A surge in food prices, which account for nearly half of the Consumer Price Index (CPI) basket, likely moderated last month (February). However, the bulk of the slowdown probably came from easing international prices and the government’s efforts to provide additional supplies of wheat.
Despite such measures, lower crop yields because of warmer-than-usual temperatures last year and this year were likely to keep inflation elevated in the near-term period.
Reuters poll of 43 economists between March 2-9 revealed inflation, as measured by the CPI, likely dropped to an annual 6.35 per cent in February from 6.52 per cent in January. Only one economist expected inflation to fall below the 6.00 per cent mark, the upper limit of the RBI’s tolerance band. Forecasts ranged from 5.89 per cent to 6.70 per cent for the data, which are due to be released on March 13.
“With vegetable prices normalising, inflation has started to harden as the inherent price pressures have barely shown any meaningful signs of moderation. In fact, food inflation ex-pulses and vegetables has now reached a nine-and-a-half-year high,” wrote Kunal Kundu, India economist at Societe Generale. “While we do not expect a sharp rise in inflation over the next few quarters, the pace of easing would be much slower than expected, especially given the likely impact of El Nino weather condition on food prices. We cannot rule out (a) further upside surprise to inflation.”
An El Nino weather pattern usually results in below-average rainfall, cutting yields and pushing up food prices.

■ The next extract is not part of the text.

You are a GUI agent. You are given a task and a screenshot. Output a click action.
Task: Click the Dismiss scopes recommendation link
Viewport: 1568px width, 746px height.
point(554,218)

Apart from that a weaker rupee, which fell around 10 per cent last year and is expected to recover only some of those losses in the coming months, is also adding to upward price pressures. Core inflation, which excludes volatile food and energy components, was also expected to remain sticky. While data for core inflation is not released by the government, some economists said it likely remained above 6.0 per cent in February.